The large-scale extratropical circulation in the Southern Hemisphere is much more zonally symmetric than that of the Northern Hemisphere, but its zonal departures, albeit highly relevant for regional impacts, have been less studied. In this study we analyse the joint variability of the zonally asymmetric springtime stratospheric and tropospheric circulation using Complex Empirical Orthogonal Functions (cEOF) to characterise planetary waves of varying amplitude and phase. The leading cEOF represents variability of a zonal wave 1 in the stratosphere that correlates slightly with the Symmetric Southern Annular Mode (S-SAM). The second cEOF (cEOF2) is an alternative representation of the Pacific-South American modes. One phase of this cEOF is also very highly correlated with the Asymmetric SAM (A-SAM) in the troposphere. Springs with an active ENSO tend to lock the cEOF2 to a specific phase, but have no consistent impact on its magnitude. Furthermore, we find indications that the location of Pacific Sea Surface Temperature anomalies affect the phase of the cEOF2. As a result, the methodology proposed in this study provides a deeper understanding of the zonally asymmetric springtime extratropical SH circulation.
The large-scale extratropical circulation in the Southern Hemisphere (SH) is much more zonally symmetric than that of the Northern Hemisphere, but departures from the zonal mean are associated with regional impacts (e.g. Hoskins and Hodges 2005).

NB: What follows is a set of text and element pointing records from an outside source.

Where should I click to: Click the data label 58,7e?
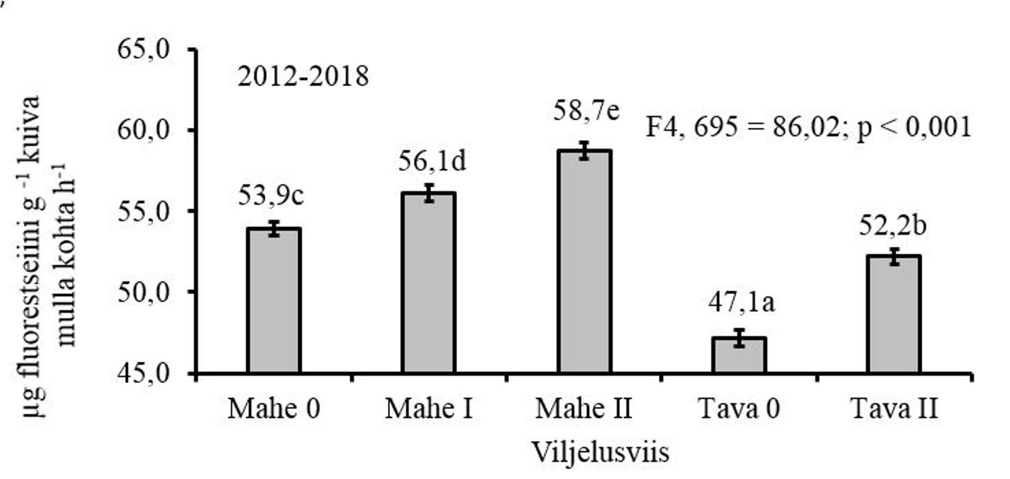(x=586, y=111)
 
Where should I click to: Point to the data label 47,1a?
(x=741, y=302)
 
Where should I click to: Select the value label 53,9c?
(x=271, y=196)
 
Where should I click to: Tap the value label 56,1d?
(x=431, y=161)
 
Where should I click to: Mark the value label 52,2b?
(x=893, y=226)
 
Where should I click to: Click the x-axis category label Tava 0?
(x=739, y=409)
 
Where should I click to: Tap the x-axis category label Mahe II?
(x=583, y=409)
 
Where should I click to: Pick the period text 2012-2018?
(x=303, y=77)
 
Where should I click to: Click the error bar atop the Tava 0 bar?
(x=739, y=338)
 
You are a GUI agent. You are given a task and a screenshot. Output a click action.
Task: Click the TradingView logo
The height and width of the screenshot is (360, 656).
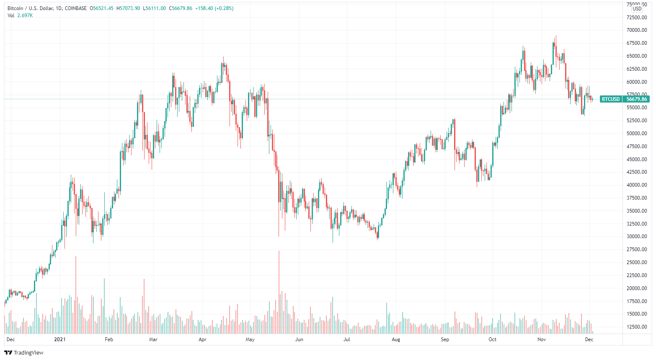tap(24, 352)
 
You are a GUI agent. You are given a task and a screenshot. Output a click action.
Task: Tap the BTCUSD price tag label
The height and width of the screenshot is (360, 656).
tap(610, 99)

They strongly modulate weather systems and regional climate through promoting longitudinally varying meridional transport of heat, humidity, and momentum (K. E. Trenberth 1980; M. N. Raphael 2007) and could even be related to the occurrence of high-impact climate extremes (Pezza, Rashid, and Simmonds 2012).
The zonally asymmetric circulation is typically described by the amplitude and phase of zonal waves obtained by Fourier decomposition of geopotential height or sea-level pressure at each latitude (e.g. van Loon and Jenne 1972; K. E. Trenberth 1980; Turner et al. 2017). This approach suggests that zonal waves 1 and 3 explain almost 99% of the total variance in the annual mean 500 hPa geopotential height zonal anomalies at 50ºS (van Loon and Jenne 1972). K. F. Trenberth and Mo (1985) concluded that wave 3 plays a role in the development of blocking events. In addition, previous works have identified wave-like patterns with dominant wavenumbers 3-4 at extratropical and subpolar latitudes with distinctive regional impacts. M. N. Raphael (2007) showed that variability in the planetary wave 3 projected onto its climatological location is associated with anomalies in the Antarctic sea-ice concentration.

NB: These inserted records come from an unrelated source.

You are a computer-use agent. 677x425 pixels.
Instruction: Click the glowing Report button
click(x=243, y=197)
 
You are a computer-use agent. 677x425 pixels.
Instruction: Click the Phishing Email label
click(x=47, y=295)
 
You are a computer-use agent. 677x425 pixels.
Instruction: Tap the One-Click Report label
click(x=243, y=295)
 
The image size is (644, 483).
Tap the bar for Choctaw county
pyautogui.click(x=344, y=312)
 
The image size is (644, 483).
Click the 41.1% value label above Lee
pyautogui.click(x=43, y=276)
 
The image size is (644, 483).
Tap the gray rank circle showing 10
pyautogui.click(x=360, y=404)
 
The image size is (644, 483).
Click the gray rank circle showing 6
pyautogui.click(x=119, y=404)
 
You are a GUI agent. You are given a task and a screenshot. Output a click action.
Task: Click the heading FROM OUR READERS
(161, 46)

Fourier decomposition relies on the assumption that the circulation can be meaningfully described in terms of zonal waves of constant amplitude along a latitude circle. However, this is not valid for meridionally propagating waves or zonal waves with localised amplitudes. Addressing this limitation, the Fourier technique can be generalized to integrate all planetary wave amplitude regardless of wave number by computing the wave envelope (Irving and Simmonds 2015). The wave envelope can represent planetary waves with different amplitude at different longitudes, but lacks information about phase and wave number. Using this method, Irving and Simmonds (2015) showed that planetary wave amplitude in general is associated with Antarctic sea-ice concentration and temperature, as well as to precipitation anomalies in regions of significant topography in SH mid-latitudes and Antarctica.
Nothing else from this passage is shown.